Commentary

'Made for Web' Content Work Just Fine For Advertisers, Says New Tremor Video Research

 Some of online video’s top content makers spent all of last week showing advertisers their new programming, but the fact is, lots of advertisers would rather stick with the old, tried and true. Advertisers whose spots run as pre-roll before a day-old version of   “The Daily Show with Jon Stewart” know what they’re getting. They can’t say the same about a piece of satirical video on The Onion Network, made expressly for a Website.

Tremor Video, working with the IAB, did research recently with nine publishers—heavy as either creators of new video or packagers of old TV stuff.  The conclusion: “Made-for-Web” content supports advertisers’ goals just about as well as repurposed TV.

When Tremor compared things like engagement, ad-completion and click-though rates, the results were not identical. But they were darn close.

Engagement was slightly higher for made-for-Web content over old TV fare (2.72% to 2.68%). More people watch an entire ad when placed in a repurposed TV video online (91%) rather that new content (83%), but again, not dramatically different.
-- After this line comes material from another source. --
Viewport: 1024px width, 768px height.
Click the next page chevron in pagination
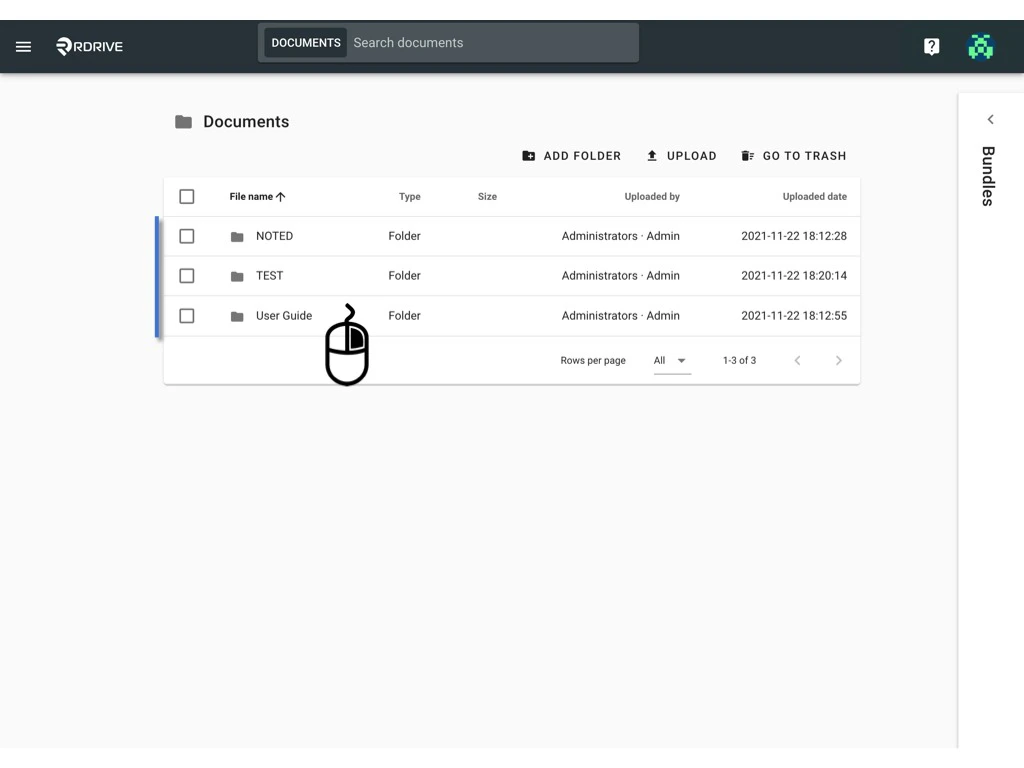coord(838,360)
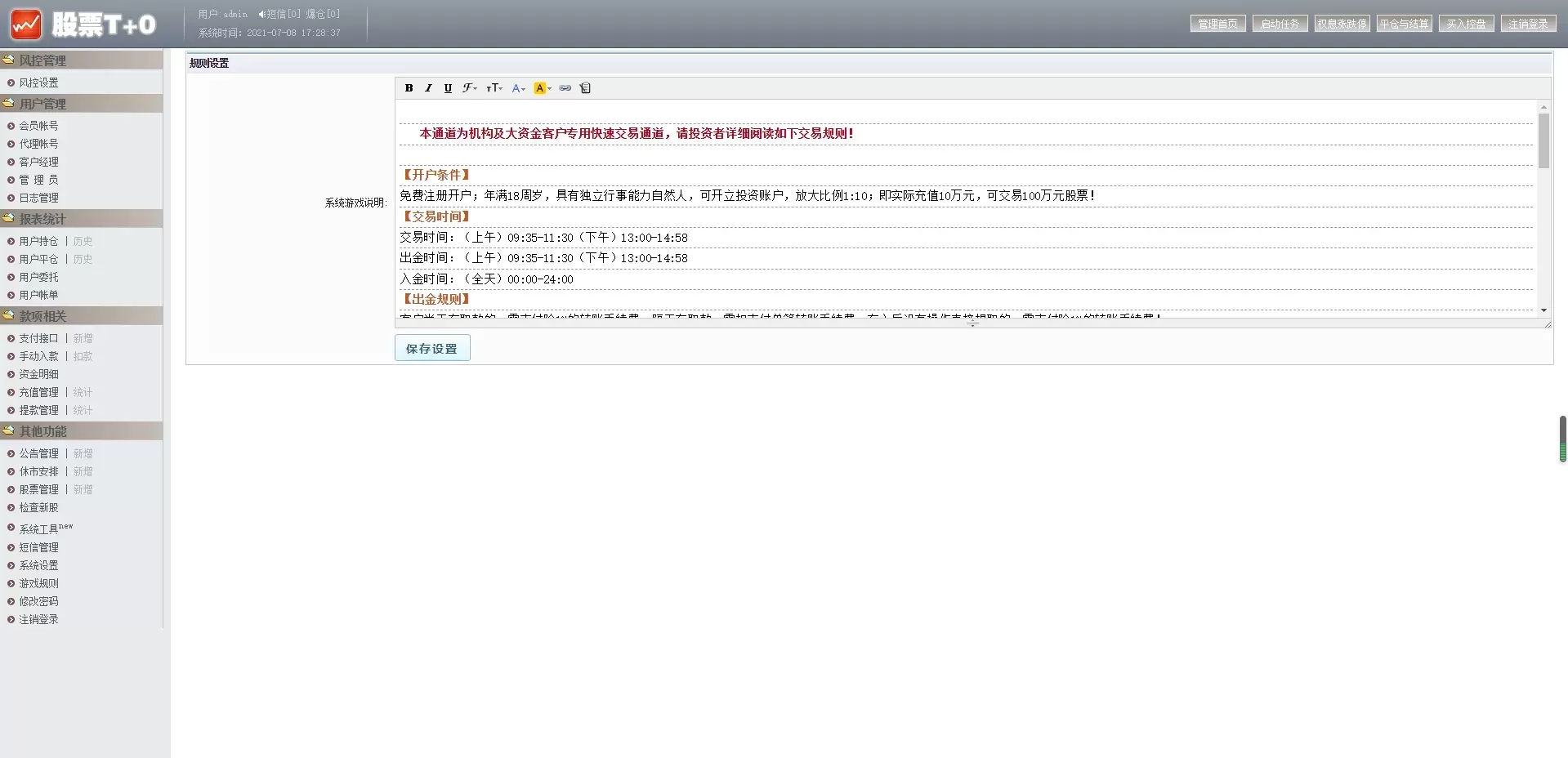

And click-through is almost a photo-finish, 1.1% for repurposed and 1.09% for made-for-Web content. That “made-for-Web” title, by the way, is one that Tremor came up with to distinguish what is what studying—mainly long form videos compared to the same kind of  television fare repackaged for Websites.

“I think we were really blown away that from a click-through rate or a completion rate or engagement rate, they all performed incredibly well,” said Doron Wesly, Tremor’s head of market strategy and research. and a high-spirited numbers cruncher. “A  lot of people, because of the cachet TV has, would suppose TV would do better” than original Web content.

Wesly’s research also concludes where those videos get seen affects those statistics, more than any demographics.

 In TV, there’s the widespread belief that people watch programs not networks. In the online world, where the message shows up is very important.

 “We see that the most important signal is the publisher. It’s the number one thing,” Wesly says. “It absolutely does matter.”

Tremor’s research also points out that viewers have no special time to watch a longer original piece of video; it happens throughout the week, at any time.

But for repurposed TV, the real action starts happening mid-week. Wesly speculates—but he emphasizes it’s only a hypothesis—that’s because a lot of TV’s hot shows first air on Sundays, and aren’t available on the Web until a little later in the week.

One of those shows is “Mad Men,” which figures into Wesly’s thinking, thematically. “What do you hear on ‘Mad Men’ almost every week? It is advertisers constantly asking if this campaign they’re being pitched is ‘safe,’ or if such and such show is ‘safe.’  That’s the thinking-- you don’t know what you’re getting—with made-for-Web video.”

The thing is, Wesly says, optimizing technology can match the right program to the right person online, making the decisions that those “Mad Men” execs once needed a lot of hand-wringing and a fifth of Canadian Club to complete.  Now, Wesly says, “Technology makes the decision. When we find the person watching, we connect that person with that ad.  It really is technology doing that.”